The IRS is raising the fee that insurers or self-insured health plan sponsors will pay in 2021 to fund the federal Patient-Centered Outcomes Research Institute (PCORI) trust fund. The fee will be $2.66 per plan enrollee, up from $2.54 for the 2020 plan year, according to Notice 2020-84, which the IRS issued on Nov. 24. The annual fee must be paid to the IRS by July 31 for plan years ending between Oct. 1, 2020, and before Oct. 1, 2021, which includes calendar-year plans.
Self-insured employers pay the annual PCORI fee directly to the IRS. For fully insured employers, the fee is paid by the insurance provider, although the cost may be factored into premium increases.
Those sponsoring self-funded plans must remit the PCORI fee to the IRS along with an IRS Form 720. As of this writing, the IRS had not yet updated the form with the raised amount due in 2021.
Fee Applies Through 2029
The Affordable Care Act (ACA) created the fee to fund a Washington, D.C.-based institute that conducts research on the comparative effectiveness of medical treatments. The fee was originally to apply only to plans with terms ending after Sept. 30, 2012, and before Oct. 1, 2019. However, as part of the Bipartisan Budget Act of 2019, annual PCORI filing and fees were extended for an additional 10 years, through 2029.
Calculating PCORI Fees
The IRS provides self-insured employers with options for determining the average number of plan enrollees, which the IRS refers to as covered lives—employees, spouses, and dependents covered by the health plan. According to the IRS, plan sponsors may use any of the following methods to calculate the average number of covered lives under the plan:
The actual count method—Plan sponsors add the total of lives covered for each day of the year, divided by the total number of days in the plan year.

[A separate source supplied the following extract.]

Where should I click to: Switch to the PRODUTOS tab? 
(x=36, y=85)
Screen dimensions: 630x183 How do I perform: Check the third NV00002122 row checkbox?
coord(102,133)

The snapshot method—Plan sponsors add the total lives covered on one date in each quarter of the plan year.
The Form 5500 method—Plan sponsors use a formula that includes the number of participants reported on the Form 5500 for the plan year.
Plans Subject to PCORI Fees
“In determining the number of covered lives, you must count anyone covered under your self-insured medical programs, including former employees (and their dependents) who participate under COBRA or other post-employment coverage,” explained Michigan-based law firm Warner Norcross & Judd. “You can treat all self-insured benefits as a single plan.”
Gary Kushner, president and CEO of Kushner & Company, an HR strategy and employee benefits consulting firm in Portage, Mich., wrote that “Generally, health care flexible spending accounts (FSAs) are not required to file a Form 720 unless the employer (and not just the employee) makes contributions to it that exceed the lesser of $500 annually or a dollar-for-dollar match of the employee’s contribution.”
For health reimbursement arrangements (HRAs), employers should “first look at the integrated group health plan,” Kushner said. If that plan is fully insured, the employer must file Form 720 and pay the annual fee for each employee with an employer-funded HRA for the applicable plan year. “In this case, the fee is paid per employee, not per covered life, so spouses and children covered by the health plan are not included in the fee calculation, he explained.
“If, however, the underlying group health plan is self-funded, then no separate 720 need be filed for the integrated HRA, but rather, one filing and fee for the self-funded group health plan is due” based on covered lives, not just employees, Kushner noted.
According to the IRS, which posted a chart showing the application of PCORI fees to common types of health coverage, the fee doesn’t apply to health savings account (HSA) participants, as HSAs are individual accounts, not group health plans.